Families eating in the Derian Restaurant, Yerevan.

A Recipe for Success

From hole-in-the-wall to celebrity hot spot: The inevitable rise of Derian Restaurant

Nine years ago, Hagop Azelian started his application for Armenian citizenship at Armenia’s Consulate in Aleppo in hopes of relocating his family to a safer neighborhood with access to education for his daughter. After living in Dubai for one year and a half, the Azelians became official Armenian citizens. 

Little did Azelian know that his relocation would result in immense success in Armenia’s promising restaurant industry. With the cash in his wallet and hopes of creating a better future for his family, Azelian opened a small eatery on Derian Street. “We started to do barbecue, only sandwiches, like shish kebab, tikka kebab, shish taouk, eggplant kebab. And since then, we’ve been cooking it like we did at home.” 

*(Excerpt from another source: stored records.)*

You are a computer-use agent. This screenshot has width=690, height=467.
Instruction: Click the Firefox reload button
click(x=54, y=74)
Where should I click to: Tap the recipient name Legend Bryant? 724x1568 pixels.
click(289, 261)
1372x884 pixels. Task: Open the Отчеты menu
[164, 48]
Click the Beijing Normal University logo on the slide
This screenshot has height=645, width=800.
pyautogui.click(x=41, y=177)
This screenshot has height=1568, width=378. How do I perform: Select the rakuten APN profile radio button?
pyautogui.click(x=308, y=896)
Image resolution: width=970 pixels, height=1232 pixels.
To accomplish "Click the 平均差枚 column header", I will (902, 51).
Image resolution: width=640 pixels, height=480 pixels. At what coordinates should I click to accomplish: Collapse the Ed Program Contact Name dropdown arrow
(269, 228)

The authenticity of his mother and mother-in-law’s cooking has set Derian apart from the rest. “They started their business with the power of their women,” Soghomonian said. “The two ran the kitchen and took the business to a whole new level. With the culinary talent of Azelian’s mother Kohar Azelian and his mother-in-law Verjin Hamalian, Derian made a name for itself as a haven of home cooked food.”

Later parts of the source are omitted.